It was announced yesterday that Benedict Cumberbatch intends to star in an adaptation of Geoffrey Household‘s “Rogue Male” (published in 1939). A simpler way of putting it is that Cumberbatch intends to play the great grandson of Cpt. Alan Thorndike (Walter Pidgeon) in a remake of Fritz Lang‘s Man Hunt (’41).
I like the idea personally but it sounds like an HBO or Netflix movie, at best.
If it’s theatrical do Cumberbatch and his producing pallies really intend to stick to the Household plot? Because 95% of the 21st Century audience would probably feel it’s too old-world, too slow and solitary, too lean and not crazy-GG enough. The only way to make it even half-palatable to today’s audience is to (a) set it in the present and (b) make the target of Thorndike’s stalking game not Adolf Hitler but Abu Bakr al-Baghdadi, the leader of ISIS. If they did that, maybe.
“Man Hunt was one of my favorite late-night TV movies when I was in my early to mid teens,” I wrote in ’09. “Based on Geoffrey Household‘s ‘Rogue Male,’ it’s about a gentleman hunter named Thorndike (Walter Pidgeon) who manages to penetrate Adolf Hitler‘s Berchtesgaden headquarters as a kind of hunting exercise, not to kill Hitler but to prove to himself that he was able to get him in his sights.
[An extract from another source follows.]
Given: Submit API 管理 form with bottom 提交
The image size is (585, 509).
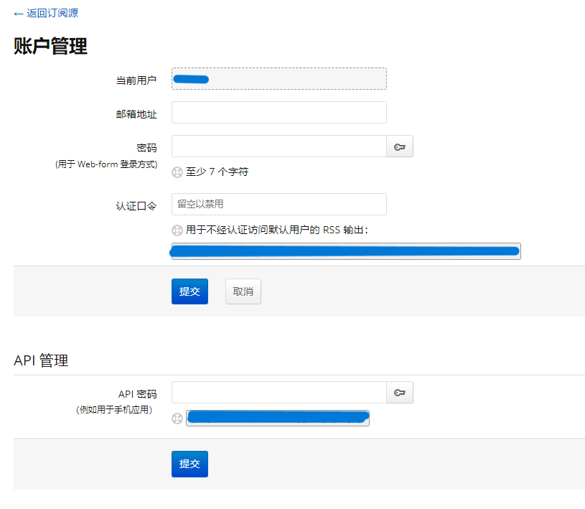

“Then the story kicks in. Pidgeon/Thorndike is discovered by German security, thrown off a cliff, survives, is tracked down by soldiers and hounds but manages to escape, makes his way to London with German agents still on his trail (and with the help of a young kid, played by Roddy McDowall), meets an emotionally vulnerable streetwalker (Joan Bennett) who wears a little metal arrow in her beret. She falls for Thorndike, takes him in, pays the price.
“The principal baddie is played by George Sanders; John Carradine plays another ne’er do well. I especially recall the ending with Pidgeon hiding in a cave and Sanders talking to him from outside, trying to coax him out, and the manner in which the little arrow from Bennett’s beret resolves things.”